Dans ce bureau, le Juge vous installe dans votre nouvelle fonction de Faussaire en vous posant des questions tordues, pleines de tiroirs. Vous répondez au Juge. Le Juge répète vos réponses. La greffière écrit ce que le Juge répète, pas ce que vous dites. La greffière entend tout deux fois, parce qu’elle n’a le droit d’écrire que ce qui sort de la bouche du Juge. La greffière, la nuit venue, doit faire de drôles de rêves.
Finalement, ce qui est écrit est écrit. Vous voilà prêt pour ce nouveau rôle pour lequel l’antiterrorisme français vous a taillé un costard sur mesure. Quoique vous disiez, vous jouez la partition de votre propre culpabilité écrite à l’avance par le Juge, dans son langage de Juge, avec ses petites insinuations vengeresses.
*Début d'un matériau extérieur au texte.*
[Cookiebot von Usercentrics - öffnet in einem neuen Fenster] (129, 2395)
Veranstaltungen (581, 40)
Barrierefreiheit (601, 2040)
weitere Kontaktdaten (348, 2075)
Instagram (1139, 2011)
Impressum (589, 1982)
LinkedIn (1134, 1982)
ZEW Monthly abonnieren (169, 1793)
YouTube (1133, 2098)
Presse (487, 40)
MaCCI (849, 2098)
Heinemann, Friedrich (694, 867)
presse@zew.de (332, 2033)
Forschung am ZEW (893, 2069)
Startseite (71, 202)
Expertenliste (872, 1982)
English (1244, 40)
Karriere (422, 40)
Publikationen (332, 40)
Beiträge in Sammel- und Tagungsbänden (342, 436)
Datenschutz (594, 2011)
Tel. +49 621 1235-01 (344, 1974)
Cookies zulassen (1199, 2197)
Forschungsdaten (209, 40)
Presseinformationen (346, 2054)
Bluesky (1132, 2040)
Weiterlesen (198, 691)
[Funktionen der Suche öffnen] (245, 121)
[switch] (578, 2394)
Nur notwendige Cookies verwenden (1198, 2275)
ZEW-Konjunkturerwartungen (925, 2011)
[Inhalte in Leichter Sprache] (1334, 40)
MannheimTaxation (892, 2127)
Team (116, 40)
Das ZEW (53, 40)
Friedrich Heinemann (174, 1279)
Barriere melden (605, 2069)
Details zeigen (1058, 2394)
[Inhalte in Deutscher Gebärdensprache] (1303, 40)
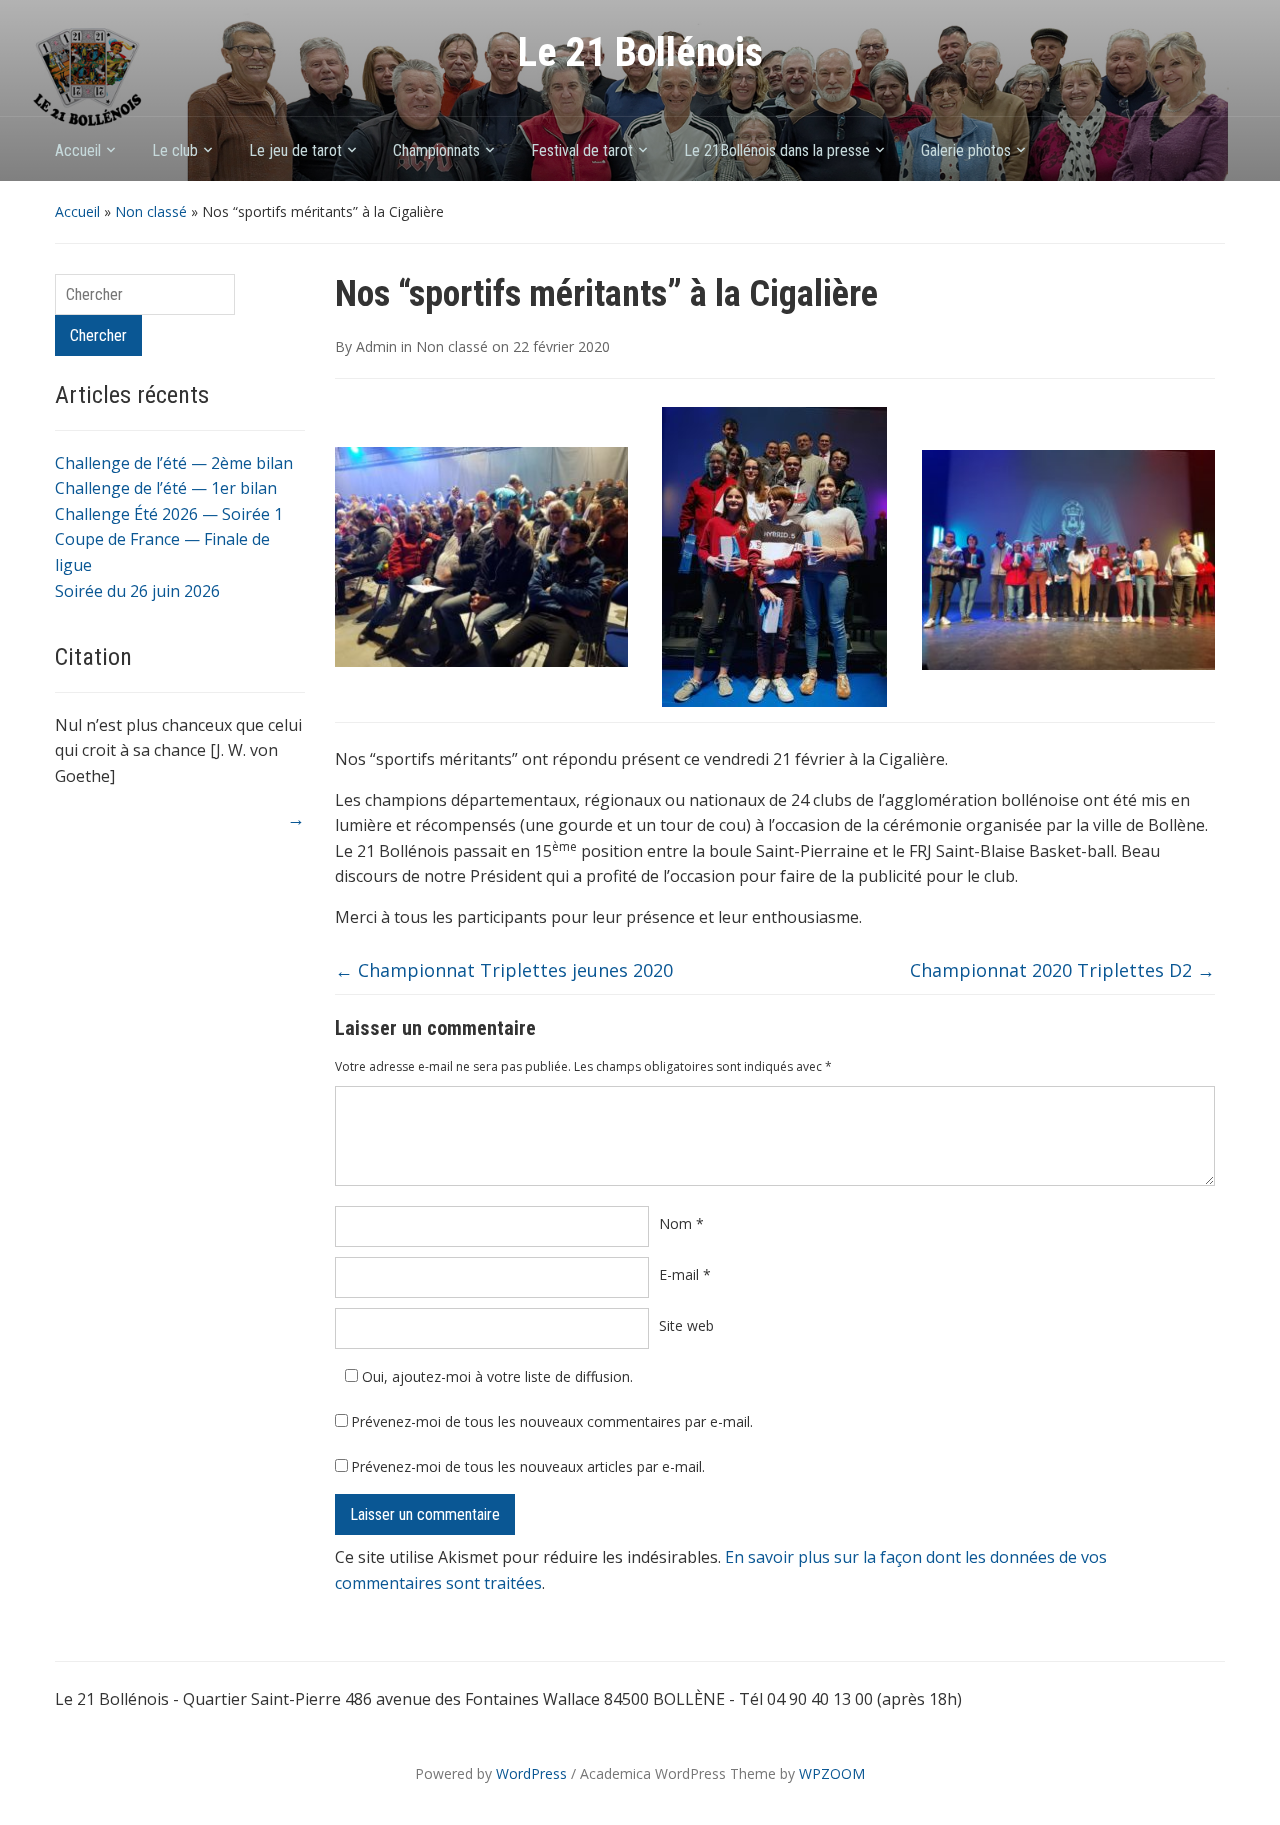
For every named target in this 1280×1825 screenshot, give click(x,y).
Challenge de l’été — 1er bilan (166, 488)
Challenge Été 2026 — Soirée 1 (169, 514)
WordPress (531, 1773)
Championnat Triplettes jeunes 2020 (504, 970)
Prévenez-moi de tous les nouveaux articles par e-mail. (528, 1466)
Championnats (436, 150)
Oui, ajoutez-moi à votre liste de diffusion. (495, 1376)
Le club (175, 150)
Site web (686, 1325)
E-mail (685, 1274)
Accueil (78, 150)
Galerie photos (966, 150)
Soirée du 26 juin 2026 (137, 591)
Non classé (151, 211)
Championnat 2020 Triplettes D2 (1062, 970)
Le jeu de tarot (295, 150)
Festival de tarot (582, 150)
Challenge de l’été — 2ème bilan (174, 463)
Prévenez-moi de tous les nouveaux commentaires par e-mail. (552, 1421)
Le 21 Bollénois (640, 52)
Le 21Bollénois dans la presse (777, 150)
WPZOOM (832, 1773)
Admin (376, 346)
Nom (681, 1223)
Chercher (98, 335)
Quelques heures après mon interrogatoire qui aura duré quatre heures, dans le quartier du Marais, je suis en compagnie de Manon et Gabrielle. Nos contrôles judiciaires respectifs nous interdisent en principe de nous fréquenter.
Passent devant nous, sans nous voir, deux hommes. Nous sommes en juillet, il fait chaud, leur démarche est ralentie, nonchalante. Amusés, nous reconnaissons l’un d’eux; c’est Thierry Fragnoli.